> _Aim_:
Write out again the stretch from the start of the records through the line containing "click(388, 475)", requests included, and multiply every coordinate in the answers by 2.3, rounding to whole numbers with halves going up. Keep the pictures out of your answer.

### Extracted information ###

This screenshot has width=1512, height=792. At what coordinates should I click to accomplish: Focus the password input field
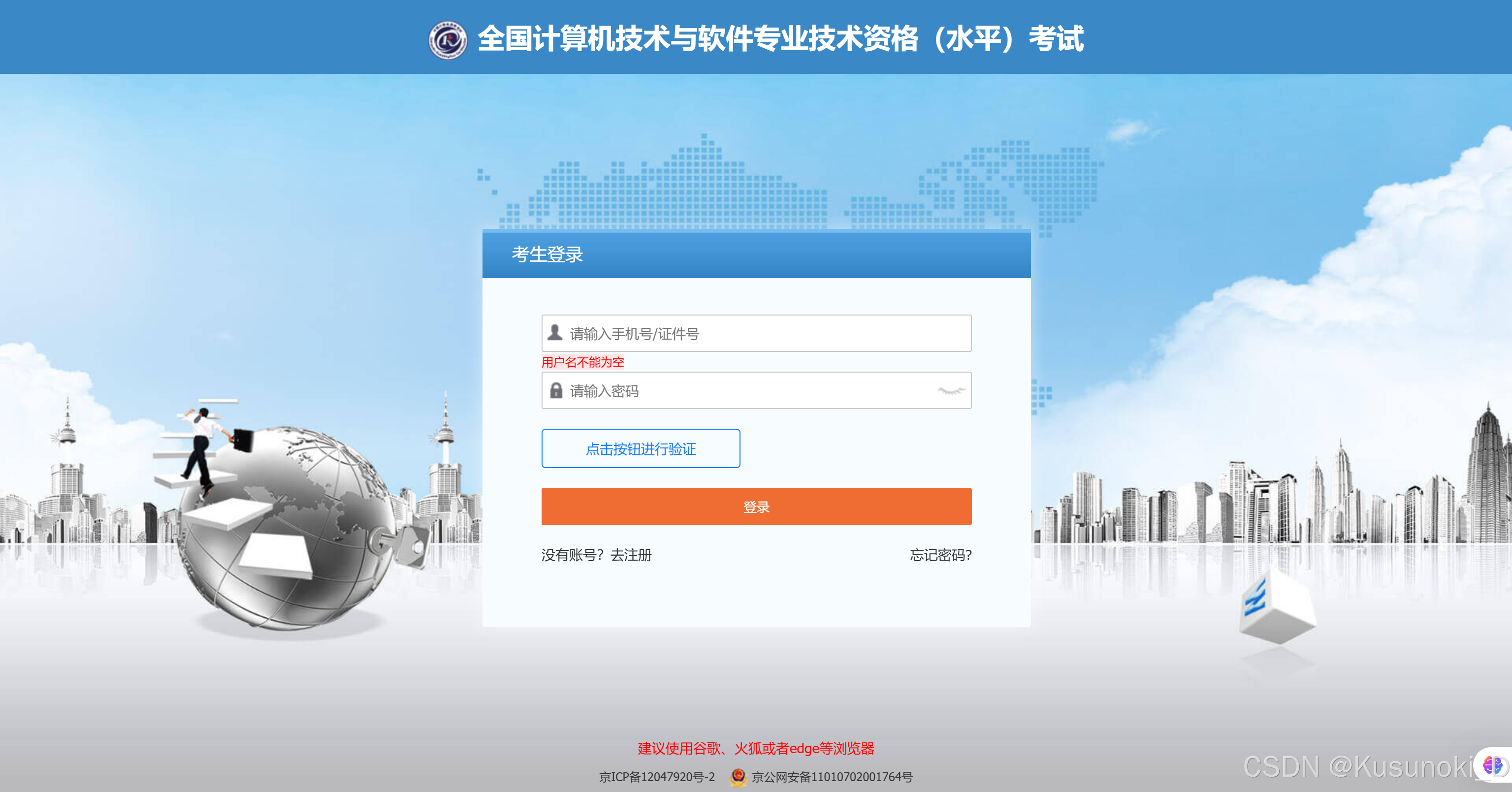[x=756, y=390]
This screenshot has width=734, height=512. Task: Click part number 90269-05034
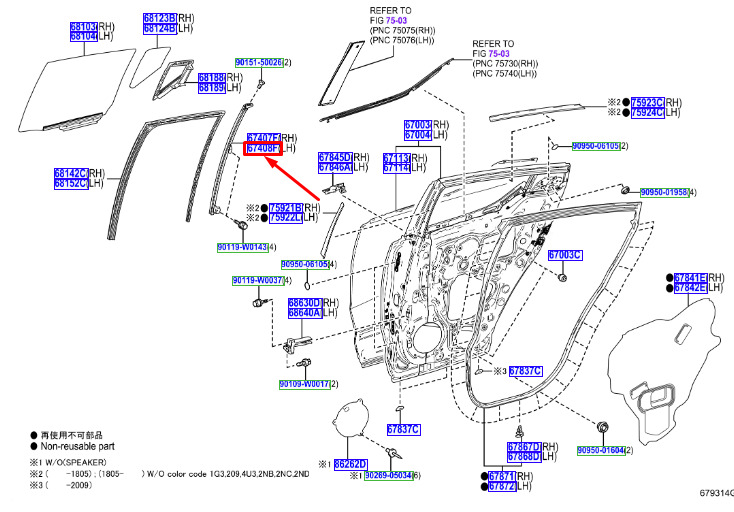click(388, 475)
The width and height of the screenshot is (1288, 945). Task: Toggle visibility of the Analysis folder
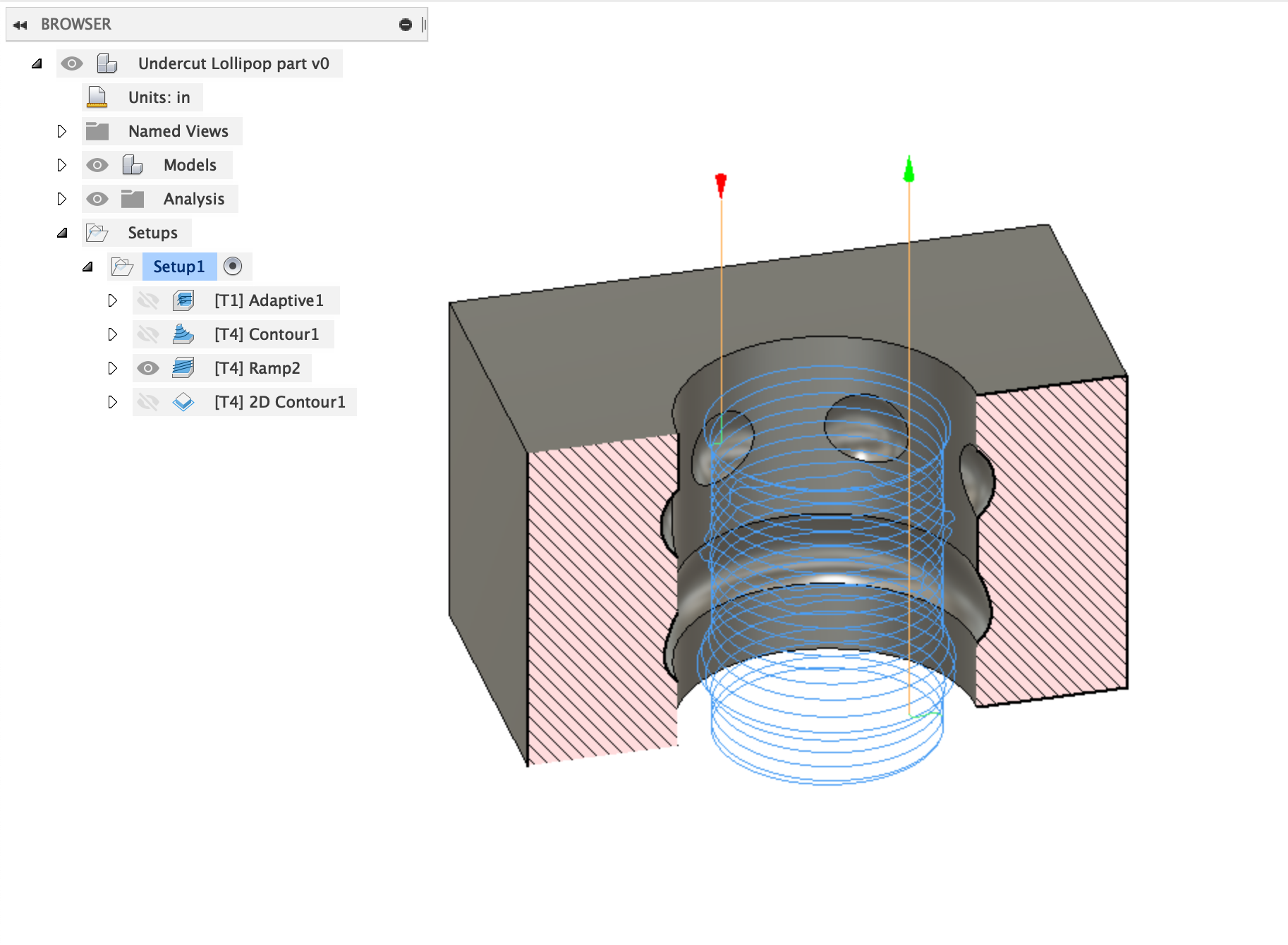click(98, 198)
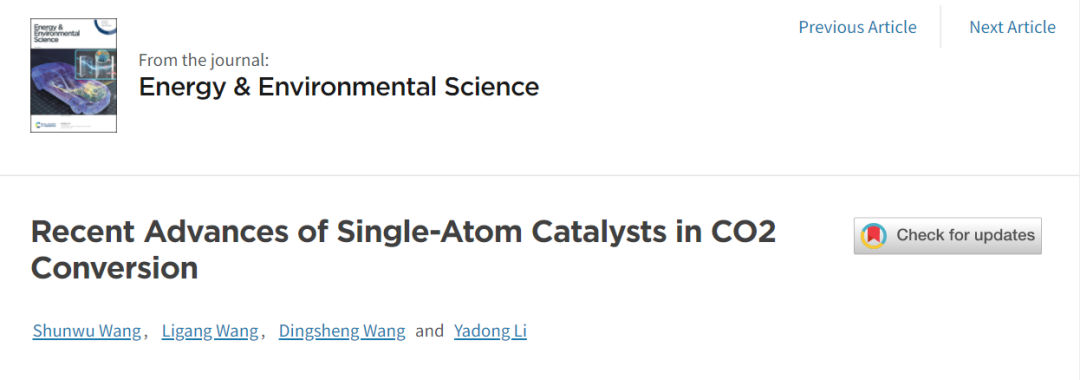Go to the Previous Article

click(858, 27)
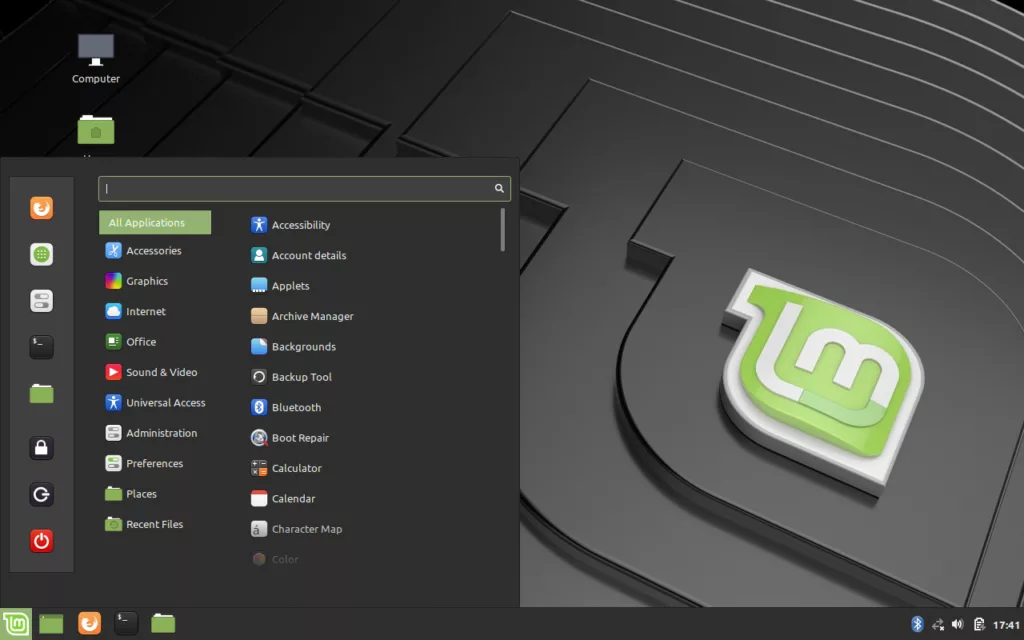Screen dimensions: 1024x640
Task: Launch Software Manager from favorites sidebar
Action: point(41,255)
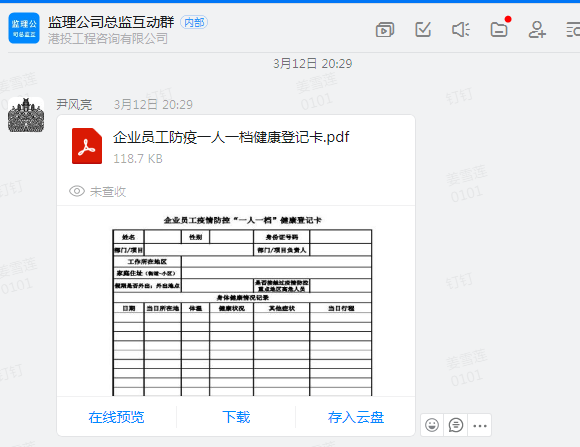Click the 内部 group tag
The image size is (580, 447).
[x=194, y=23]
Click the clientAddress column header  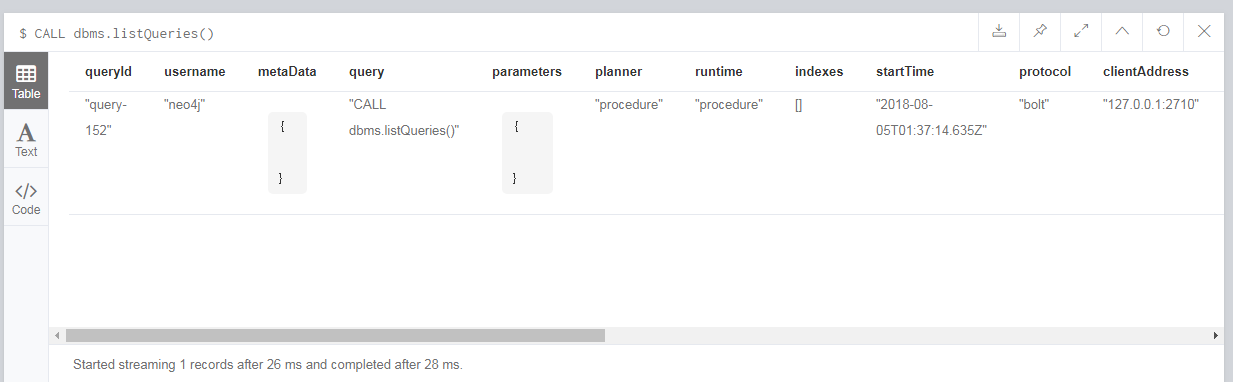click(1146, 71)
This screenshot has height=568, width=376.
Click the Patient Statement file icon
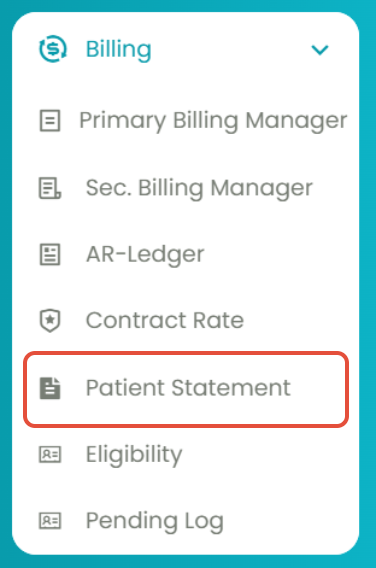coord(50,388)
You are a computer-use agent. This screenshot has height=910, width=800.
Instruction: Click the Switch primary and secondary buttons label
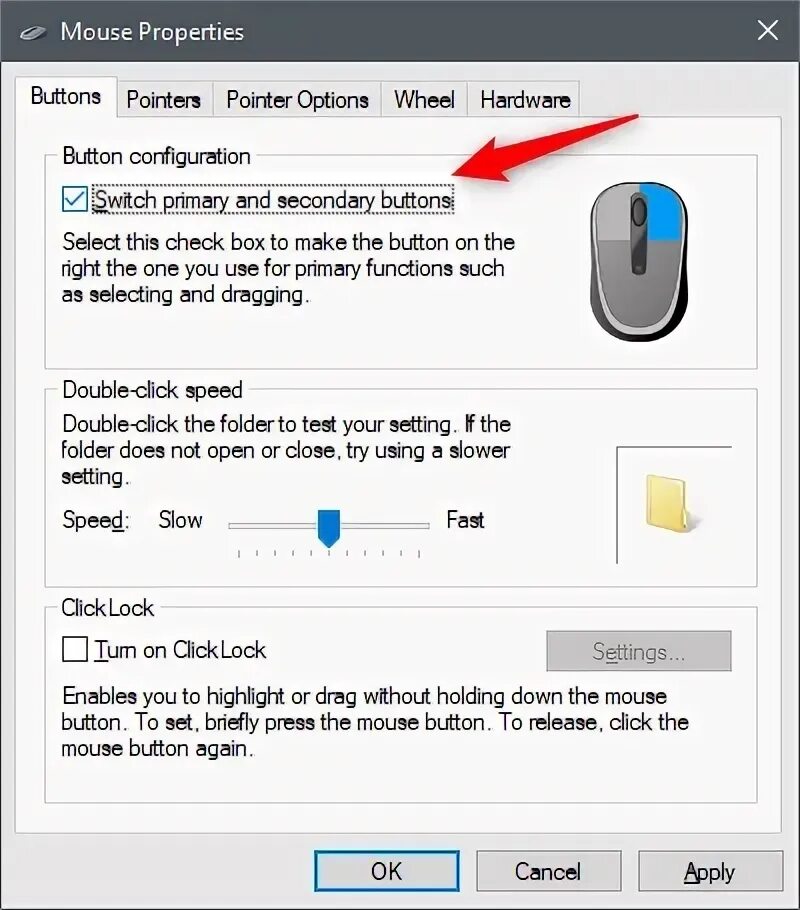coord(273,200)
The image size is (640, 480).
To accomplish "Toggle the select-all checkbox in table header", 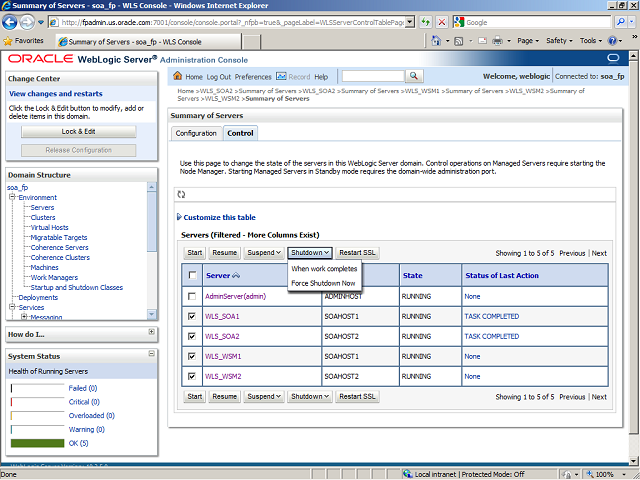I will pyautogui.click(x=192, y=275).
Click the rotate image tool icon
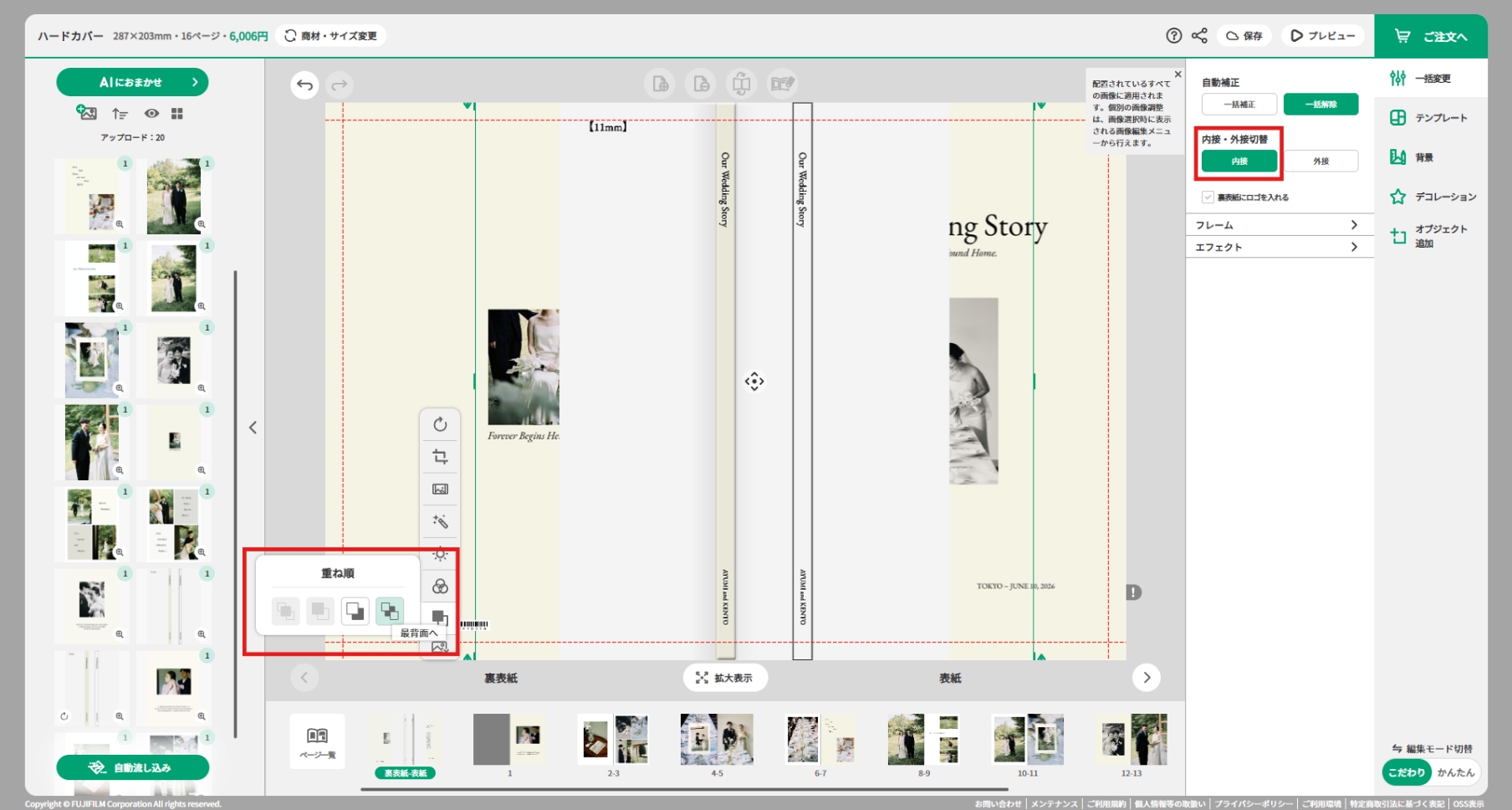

###

> _Solution to the exercise_:
This screenshot has width=1512, height=792. At what coordinates should I click to accomplish: Focus the password input field
[x=1739, y=897]
This screenshot has width=734, height=512. Task: Click part number 90269-05034
click(892, 1093)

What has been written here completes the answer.